On the other hand, the trains (alright, CPTMs) that provide access to the further out suburbs and São Paulo's Vida Loka offerings, the content of the messages change. The focus on speed and allowing others to reach their destinations on time seems to be lost - no one that's riding these trains has business that is that urgently important. Instead, it's don't leave a mess in the cars, don't sit on the floor, don't play your music speakers too loudly - it disturbs the other passengers. CPTM riders, like rowdy school children, are provided a list of "don'ts". The outer Metrô messages give an instructions on how to become civilized subway riders - clean, quiet, and out of the way of others.
Admittedly, the central metro lines are more crowded, and you're less likely to run into someone playing their pint sized boom box on these lines. The messages make sense for the problems that each of the respective lines have. However, the tonal difference between the two sets of messages, to me, is a larger reflection of the hierarchy of Brazilian society.

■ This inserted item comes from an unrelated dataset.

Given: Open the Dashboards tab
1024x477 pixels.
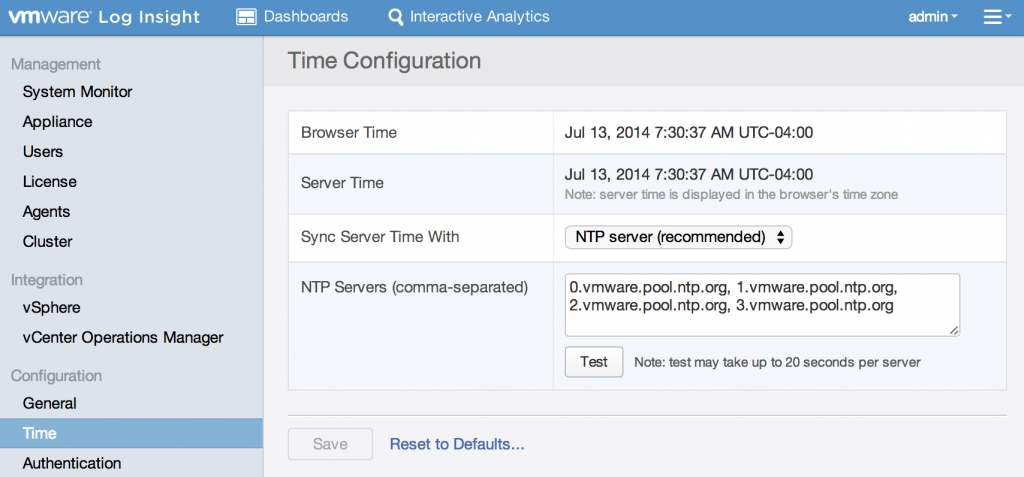Looking at the screenshot, I should pyautogui.click(x=305, y=17).

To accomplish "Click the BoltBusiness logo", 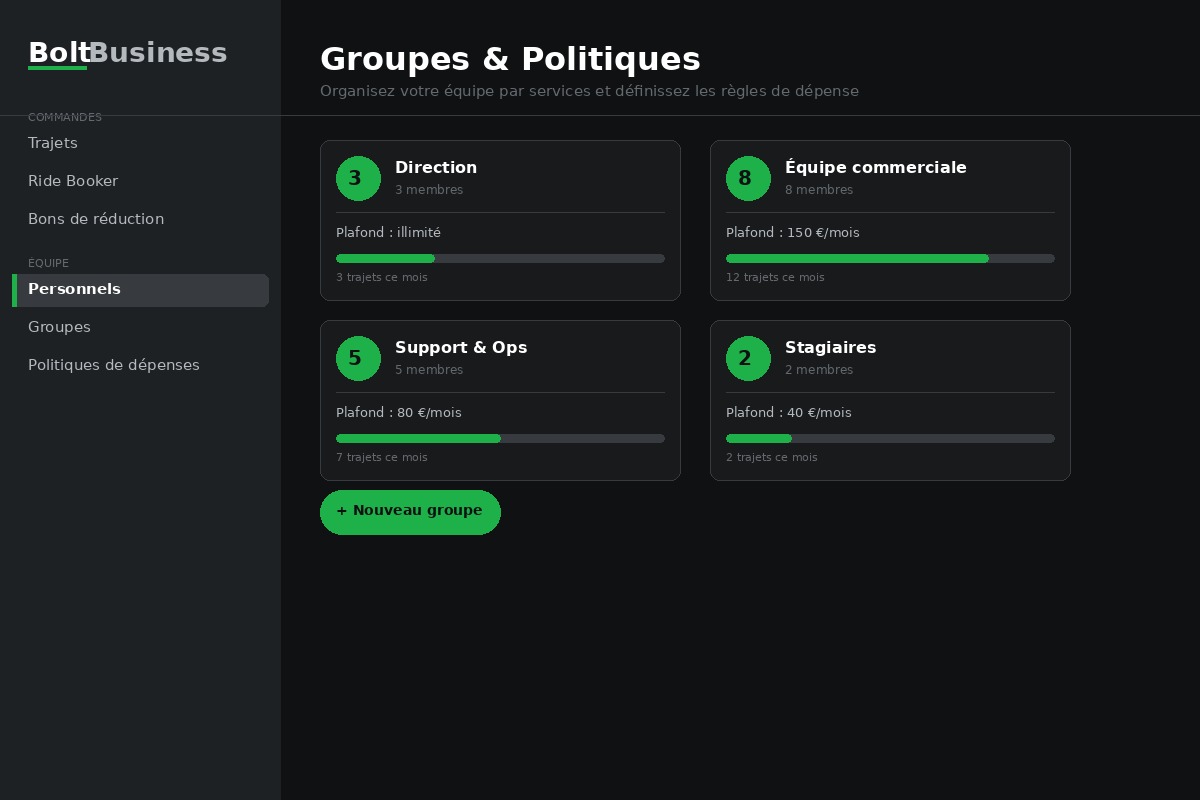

The attitude towards the lower classes is that they're "uneducated, uncivilized", and need to be instructed as to how to conduct themselves in a clean and polite manner. The attitude towards the upper classes is one of social cohesion and respect - let's all work together to make this city function smoothly. Real Brazilian citizens ride the inner city Metrô - São Paulo is proud of these classy subway riders. Whereas the outskirts of the city are home to the masses, the faceless crowds that need to be herded from place to place within the city, that should keep the trains clean and ready for the next boxful of riders, heading to work and keeping the city, en masse, moving forward.
NOTE: To date, I've ridden on 10 of the 11 lines. They are numbered from 1 to 12, but in reality there are only 11 lines - there is no line 6.